Diagnosis and follow-up of four organic acidurias in three regions of central Italy (Emilia-Romagna, Tuscany and Umbria): what has been learnt, what can be improved?

Elena Procopio ² Egidio Candela ¹ Federico Baronio ¹ Marta Daniotti ² Valeria Di Natale ¹ Michele Sacchini ² Rita Ortolano ¹ Francesca Pochiero ² Lorenzo Ferri ³ Catia Cavicchi ³ Amelia Morrone ^3,4 Andrea Pession ¹ Giancarlo La Marca ⁵ Alessandra Cassio ¹

¹Pediatric Unit, IRCCS Azienda Ospedaliero-Universitaria Di Bologna, Italy
²Metabolic and Neuromuscular Unit, Meyer Children's Hospital IRCCS, University of Florence, Italy
³Laboratory of Molecular Biology of Neurometabolic Diseases, Neuroscience Department, Meyer Children's Hospital IRCCS, Italy
⁴Department of NEUROFARBA, University of Florence, Italy
⁵Newborn Screening, Clinical Chemistry and Pharmacology Lab, Meyer Children's Hospital IRCCS, Italy

Background: Organic acidurias (OA) are inherited metabolic disorders characterised by the accumulation of carboxylic acids which can be detected by expanded newborn screening (ENS).

Methods: This retrospective cohort study investigated four frequent OA, namely methylmalonic aciduria (MMA), isovaleric aciduria (IVA), propionic aciduria (PA) and glutaric aciduria (GA1), comparing patients from the Metabolic Unit in Florence (born in Tuscany and Umbria) with patients from the Unit in Bologna (born in Emilia-Romagna) from January 2011 to July 2022. We focused on the timing of clinical onset and the appearance of complications during follow-up.
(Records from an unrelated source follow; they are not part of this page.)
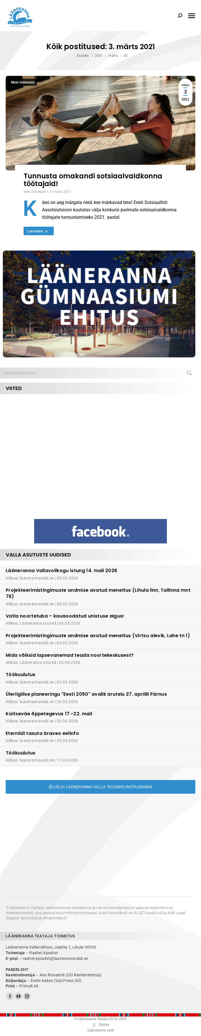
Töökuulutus (21, 674)
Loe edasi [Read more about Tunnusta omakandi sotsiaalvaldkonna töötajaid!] (37, 231)
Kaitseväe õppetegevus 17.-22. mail (49, 713)
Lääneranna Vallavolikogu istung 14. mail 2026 (61, 570)
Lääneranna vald (100, 1030)
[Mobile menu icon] (191, 15)
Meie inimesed (22, 82)
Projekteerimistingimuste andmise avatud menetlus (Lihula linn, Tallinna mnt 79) (98, 593)
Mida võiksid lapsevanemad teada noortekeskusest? (70, 655)
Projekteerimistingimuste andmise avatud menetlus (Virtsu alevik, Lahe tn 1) (98, 635)
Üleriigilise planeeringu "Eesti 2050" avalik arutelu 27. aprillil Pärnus (86, 694)
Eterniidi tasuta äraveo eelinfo (42, 733)
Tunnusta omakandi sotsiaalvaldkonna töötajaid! (93, 179)
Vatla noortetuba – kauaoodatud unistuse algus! (65, 616)
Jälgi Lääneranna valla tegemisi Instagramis (100, 787)
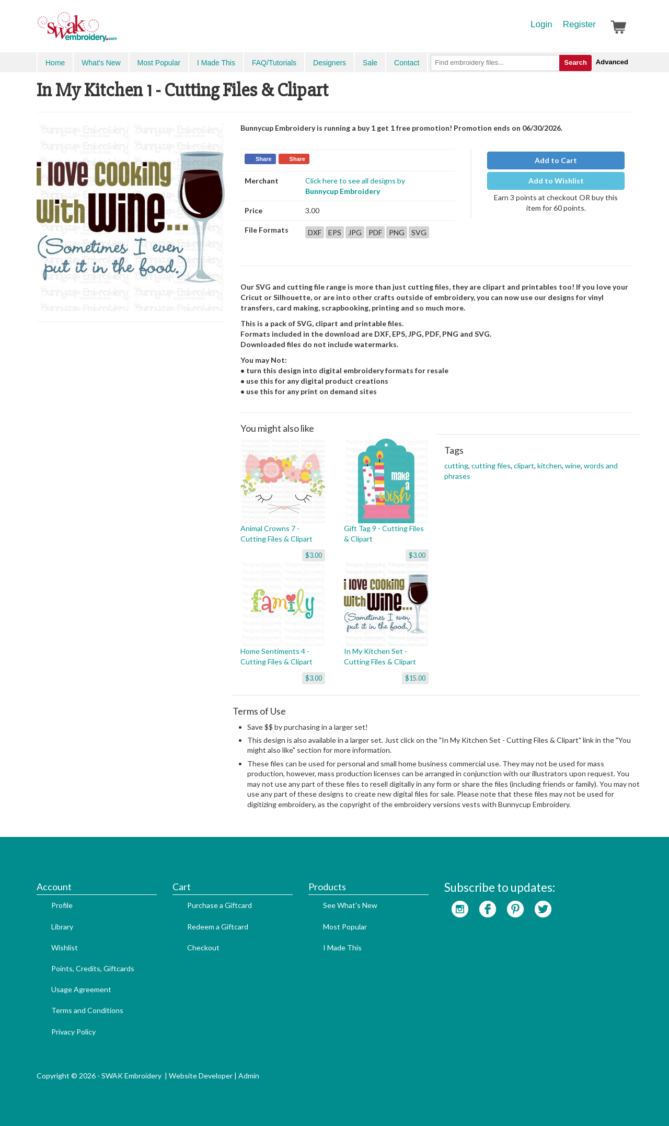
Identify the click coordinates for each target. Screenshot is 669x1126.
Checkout (203, 947)
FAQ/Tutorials (274, 63)
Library (62, 926)
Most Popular (158, 63)
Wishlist (64, 947)
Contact (406, 63)
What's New (101, 63)
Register (579, 24)
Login (541, 24)
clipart (524, 465)
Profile (62, 905)
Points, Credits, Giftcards (92, 968)
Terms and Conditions (87, 1010)
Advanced (612, 62)
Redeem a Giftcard (217, 926)
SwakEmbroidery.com (115, 31)
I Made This (216, 63)
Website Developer (201, 1075)
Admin (248, 1075)
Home (55, 63)
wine (573, 465)
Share (264, 159)
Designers (329, 63)
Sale (370, 63)
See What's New (350, 905)
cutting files (491, 465)
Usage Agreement (81, 989)
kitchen (549, 465)
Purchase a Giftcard (219, 905)
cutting (456, 465)
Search (575, 62)
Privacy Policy (73, 1031)
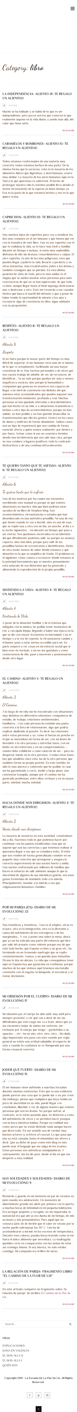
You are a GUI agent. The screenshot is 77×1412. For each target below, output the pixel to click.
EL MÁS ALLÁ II (12, 1355)
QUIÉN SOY (10, 1365)
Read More (69, 130)
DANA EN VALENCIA (15, 1350)
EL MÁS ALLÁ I (12, 1360)
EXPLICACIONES (13, 1345)
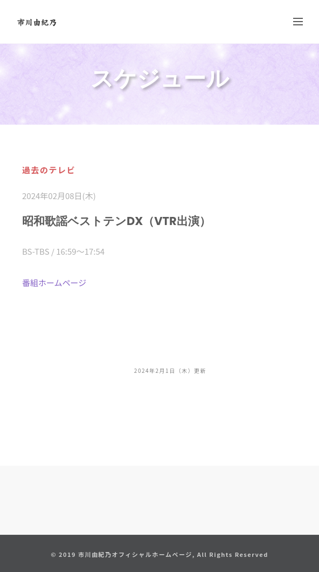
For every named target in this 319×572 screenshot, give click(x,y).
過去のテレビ (48, 169)
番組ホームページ (54, 282)
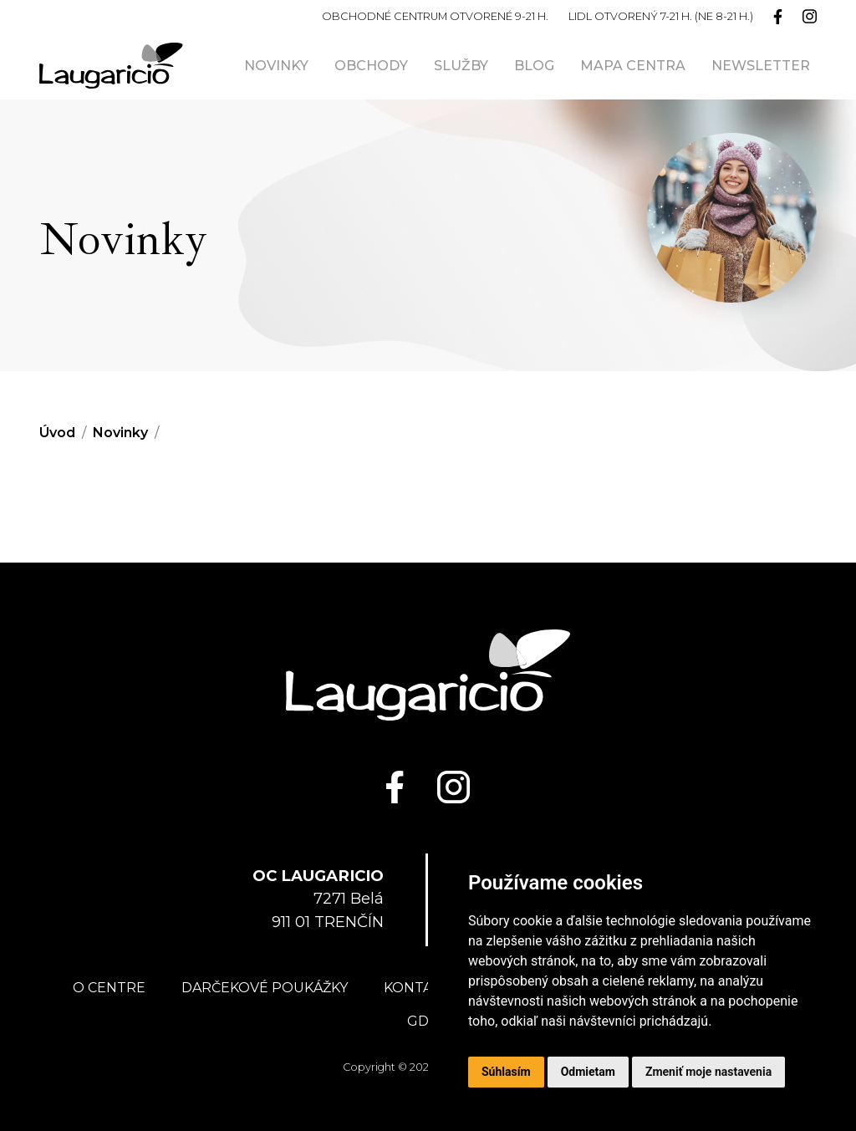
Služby (461, 66)
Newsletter (760, 66)
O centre (109, 988)
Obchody (371, 66)
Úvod (57, 433)
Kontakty (421, 988)
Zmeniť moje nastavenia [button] (708, 1071)
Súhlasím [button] (506, 1071)
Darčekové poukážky (264, 988)
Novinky (276, 66)
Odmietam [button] (588, 1071)
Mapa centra (632, 66)
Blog (534, 66)
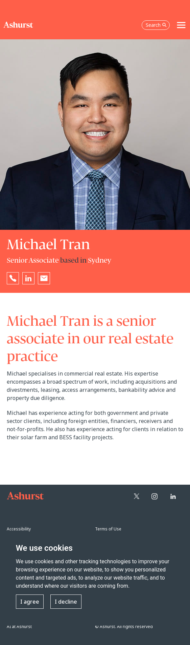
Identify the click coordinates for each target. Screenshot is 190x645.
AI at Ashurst (19, 626)
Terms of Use (108, 529)
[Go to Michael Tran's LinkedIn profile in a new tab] (28, 278)
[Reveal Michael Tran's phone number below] (13, 278)
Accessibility (19, 529)
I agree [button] (29, 601)
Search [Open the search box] (156, 25)
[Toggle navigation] (181, 25)
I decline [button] (66, 601)
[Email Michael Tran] (44, 278)
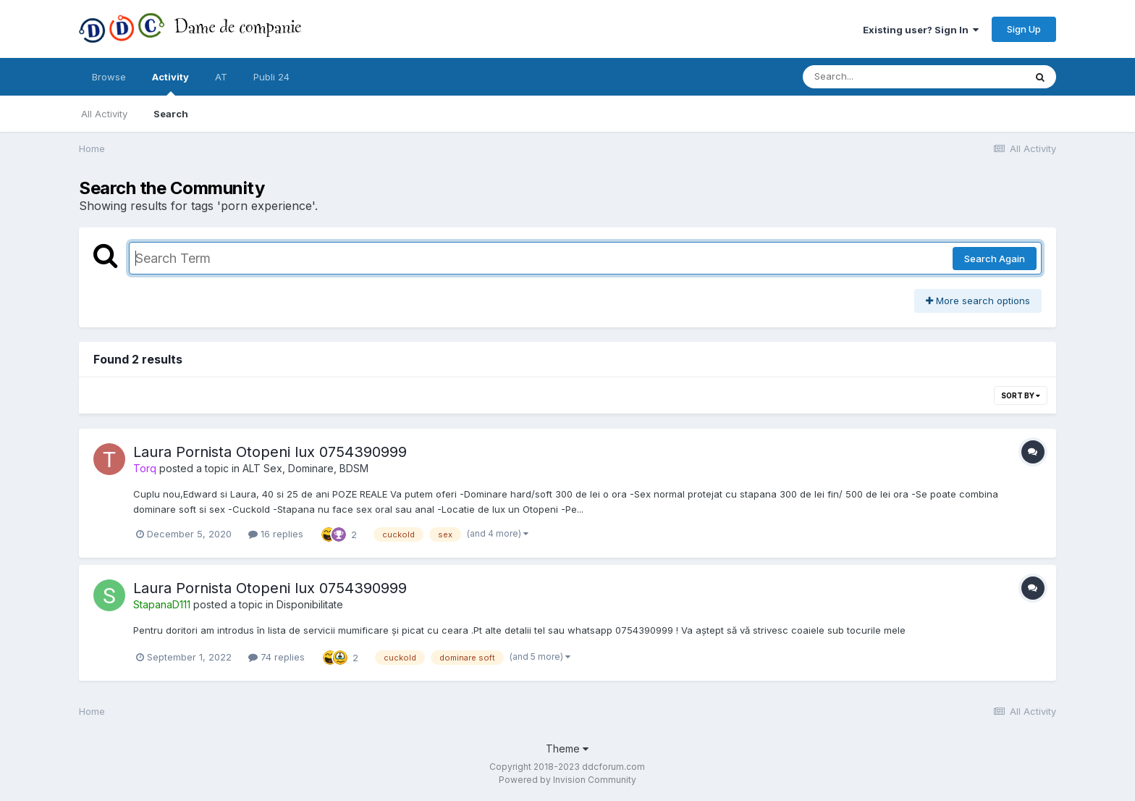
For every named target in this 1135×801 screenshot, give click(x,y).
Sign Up (1024, 29)
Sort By (1020, 395)
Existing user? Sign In (921, 29)
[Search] (874, 76)
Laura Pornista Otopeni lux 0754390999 (270, 452)
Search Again (994, 258)
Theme (567, 748)
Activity (170, 83)
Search (170, 113)
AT (221, 77)
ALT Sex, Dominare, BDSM (305, 468)
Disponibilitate (310, 604)
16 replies (275, 534)
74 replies (276, 657)
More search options (978, 300)
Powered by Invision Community (567, 779)
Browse (109, 77)
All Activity (104, 113)
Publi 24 (271, 77)
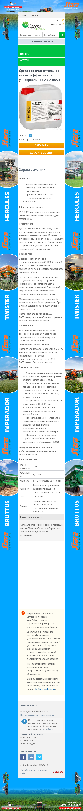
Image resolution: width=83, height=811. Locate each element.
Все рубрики (51, 35)
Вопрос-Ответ (34, 15)
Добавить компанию (41, 41)
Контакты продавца (31, 517)
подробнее (47, 729)
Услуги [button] (24, 60)
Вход (59, 21)
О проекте (22, 15)
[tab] (41, 54)
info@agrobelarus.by (44, 688)
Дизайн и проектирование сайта (34, 772)
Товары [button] (24, 54)
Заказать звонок (42, 152)
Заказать (41, 145)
Results: Twnety-three patients (10 MMA, 5 PA, 5 IVA, 3 GA1) were diagnosed in Florence and seven patients (2 MMA, 2 IVA, 3 GA1) in Bologna. Seven patients (4/4 MMA mut0, 1/5 PA, 2/7 IVA) presented with acute metabolic decompensation (AMD) 24 hours to 5 days after birth before the ENS results became available. Two patients died: one with IVA on the 7th day of life due to cardiocirculatory arrest during AMD, and one with PA at 26 months because of hypokinetic dilated cardiomyopathy. During follow-up, the most frequent complications were neurological with cardiac complications, which have the greatest impact on prognosis, only observed in patients with PA. Except for one case, dialysis was avoided in patients with hyperammonemia, probably because since 2007, carglumic acid/N-carbamylglutamate has been used to manage AMD. All patients investigated for familiarity were positive for biochemical markers at birth. For GA1, 2/6 patients had classic brain abnormalities in the prenatal period. Neurological involvement was the only clinical element constantly present in all GA1 cases.

Discussion: This study confirms the usefulness of ENS in diagnosing OA. Early diagnosis is especially important for severe phenotypes and collecting dried blood spots (DBS) for ENS in the first 24 hours of life might avoid AMD, thereby reducing morbidity.